Now the first part of that is pretty light-weight and would apply to any political preference. So I'm assuming that we're more focused on the second part. That's the real issue. Not that you have an opinion, but whether that opinion is supported and rational. Do you consider other views or do you cleve to your own despite all evidence?
By that reasoning, which you are free to dispute, I don't believe I am partisan, as a general rule. Sure I rail against conservative policies and Republicans, but I do so because I disagree with the point in question, not simply because they are conservatives and Republicans. It doesn't mean I mindlessly support Democrats and liberals on all issues. The truth is, the reason I'm usually in opposition to conservative positions is simple; they don't make sense. It's not that I dream Democratic dreams, or that I have a man-crush on President Obama. It's that conservative policies are so often focused on effect instead of effectiveness.
For example, I do not support gay rights because I'm in thrall to the Gay Liberation Front! I support it because it is right and just to do so. Because, while I respect anyone's right to be personally grossed out by the idea of homosexuality, I will never accept the view that a gay individual is any less of a person or citizen than anyone else simply because of who they are attracted to.
I don't support every Democratic or liberal idea, but I do find myself on that side of more arguments than not. Doesn't make me partisan, just means I have opinions that are more liberal than conservative. But the important distinction is that I take each issue as it comes and then make a decision based on the information and what makes sense to me. I don't do it because Rachel Maddow tells me to, though I will value the insight I get from her opinion because she has earned my trust and respect. Others have not. Yes I have a lot to say about certain people and the noxious drivel they produce, but that's not because they are the 'other side', it's because they are wrong. Or at least they continually champion ideas that don't make sense to me.

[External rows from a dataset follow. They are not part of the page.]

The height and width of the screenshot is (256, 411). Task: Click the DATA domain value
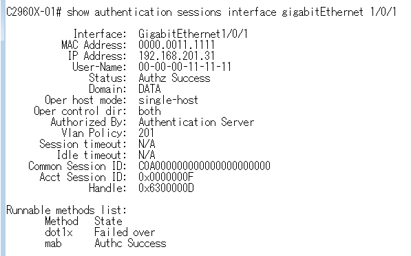pyautogui.click(x=149, y=89)
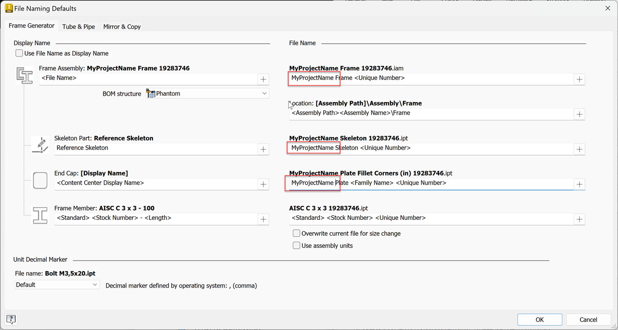This screenshot has width=618, height=330.
Task: Switch to the Tube & Pipe tab
Action: pyautogui.click(x=79, y=27)
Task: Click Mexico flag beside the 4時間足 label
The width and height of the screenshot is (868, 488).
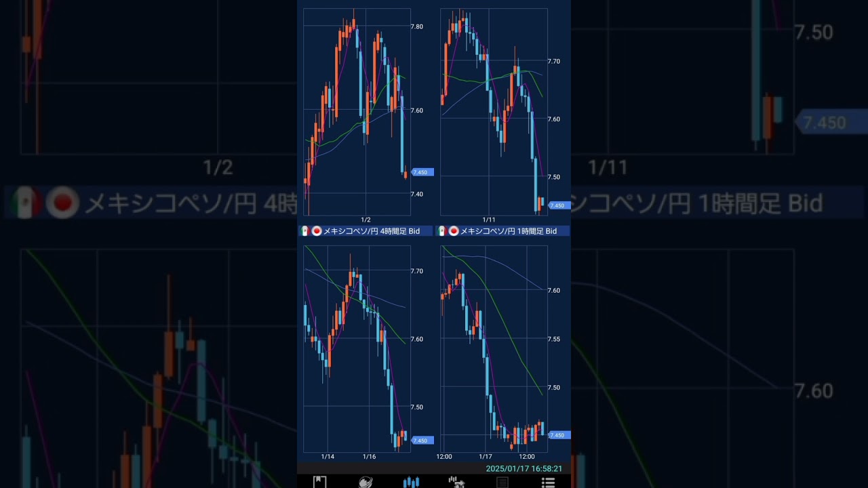Action: click(305, 231)
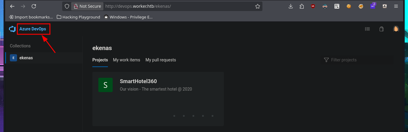Switch to the My work items tab
Screen dimensions: 408x132
pos(126,60)
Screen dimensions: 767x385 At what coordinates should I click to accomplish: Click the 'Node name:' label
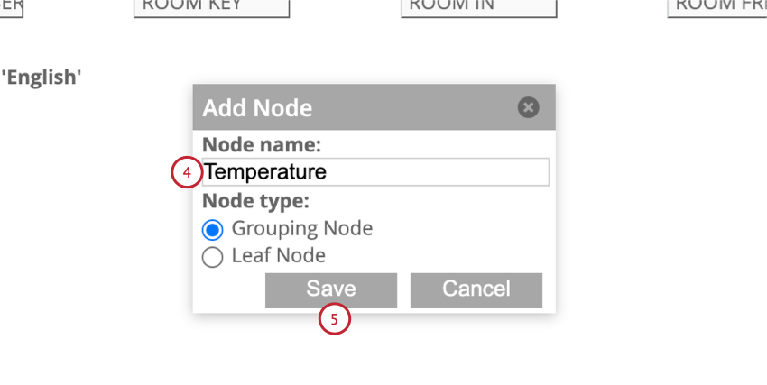[262, 144]
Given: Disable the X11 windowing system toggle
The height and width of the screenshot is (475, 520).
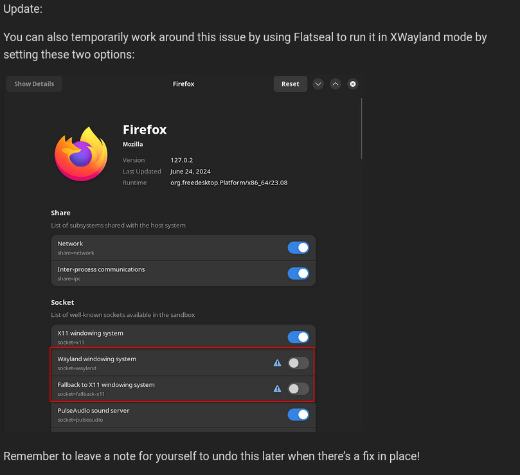Looking at the screenshot, I should tap(298, 337).
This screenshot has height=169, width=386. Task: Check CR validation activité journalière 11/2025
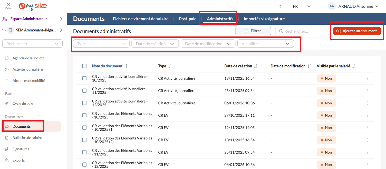click(x=84, y=91)
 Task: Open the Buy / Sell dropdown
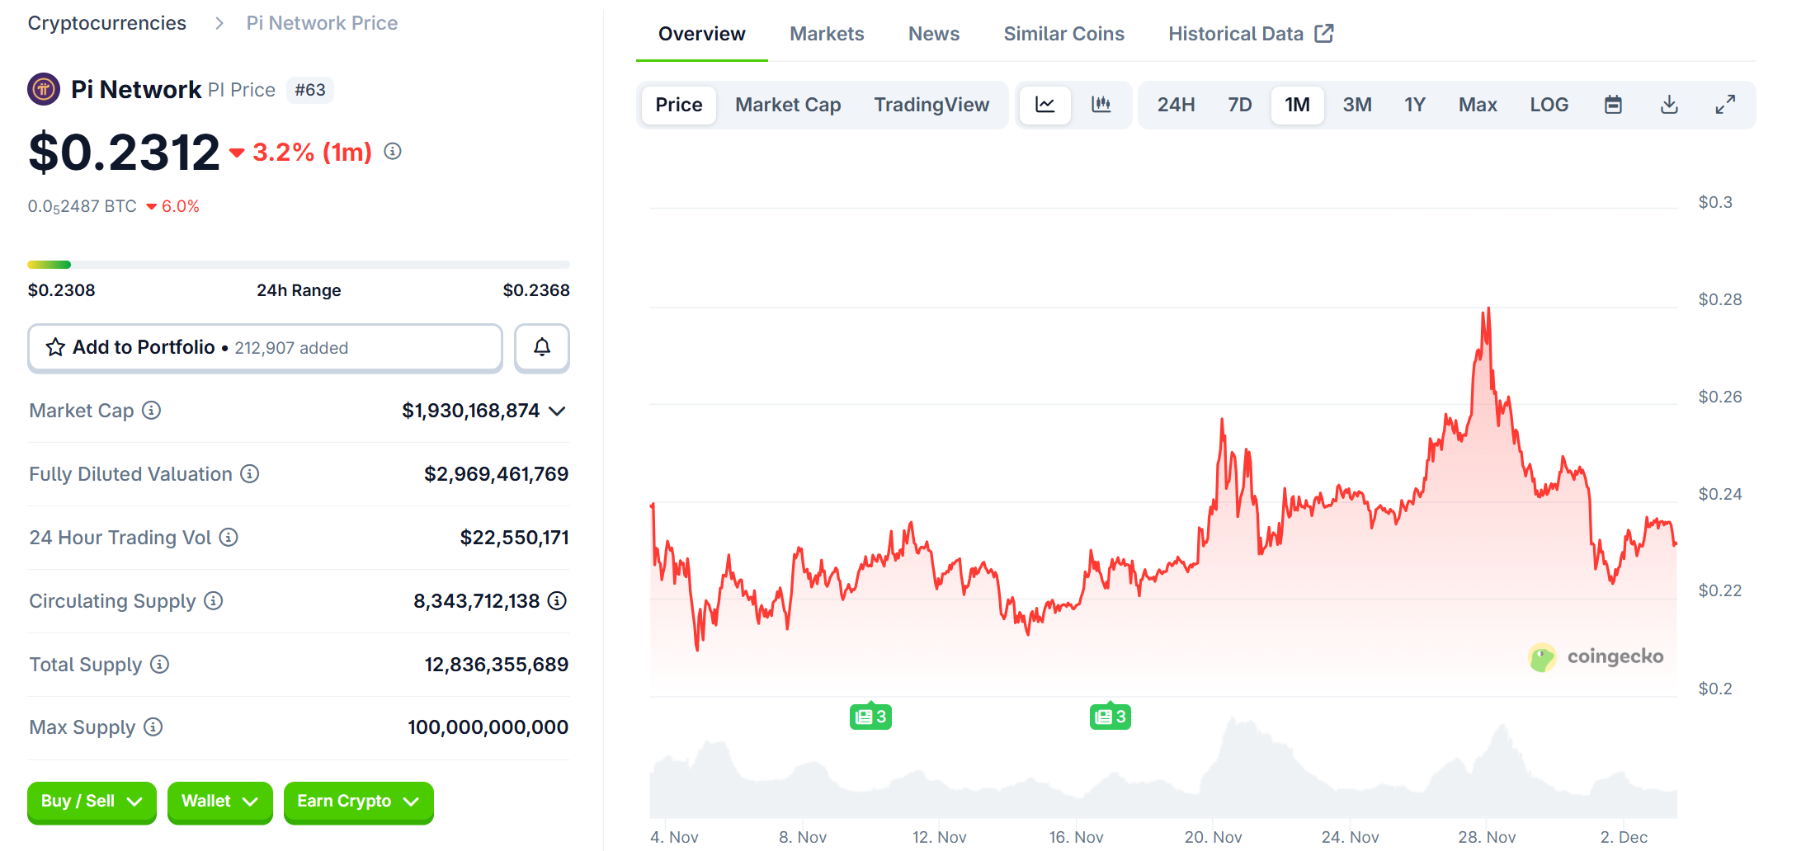(92, 802)
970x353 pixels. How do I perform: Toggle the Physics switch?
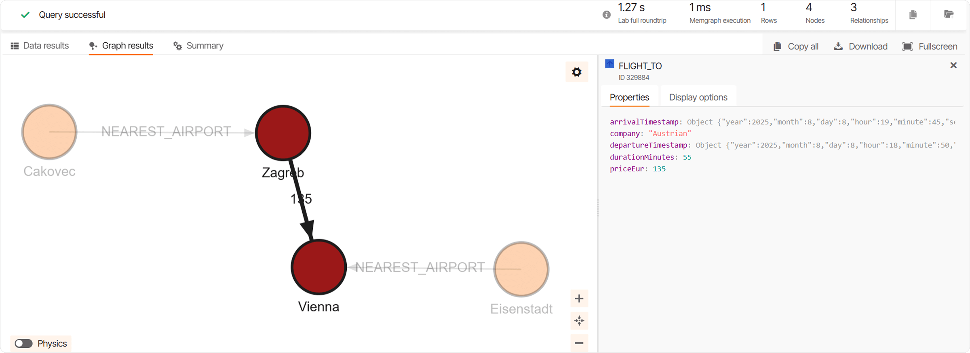[x=23, y=343]
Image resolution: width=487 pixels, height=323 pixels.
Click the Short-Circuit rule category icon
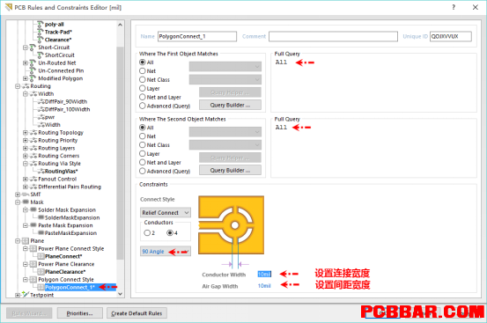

What inspires my most frustrated rants are ideas or policies that do not seem to follow any logical thread. Or put another way, it's like someone declaring triumphantly that their equation equals 100, yet no matter how many times I look at the numbers, they only add up to 83. A great example is the financial collapse. I am amazed when I stumble upon people who will declare with absolute sincerity that the root of the problem was government interference and how the banks were forced to give out mortgages to people who couldn't afford them. Huh? Sure it fits a certain preconceived notion about 'big government', but it makes no sense! There were no Congressional or Presidential orders issued to the banks demanding they grant $500K mortgages to couples earning $20K a year. It never happened. It's a figment of their imaginations. Not to mention that the financial industry has tremendous lobbying power, and they would never let something like that pass in the first place. No matter how often or loudly some individuals proclaim it to be true, it just doesn't add up. Unfortunately that won't stop them from continuing to declare it as fact.
This, to me, is what being partisan is all about. Standing by a notion despite all evidence against it. Championing a theory that is unsupported by the facts. In short, someone "exhibiting blind, prejudiced, and unreasoning allegiance" to a political party or popular theory simply because it fits the narrative you are comfortable with. Look, sometimes the facts are just against you. Sometimes no matter how much you wish they proved your side right, they just don't. When that happens, you step back and re-evaluate.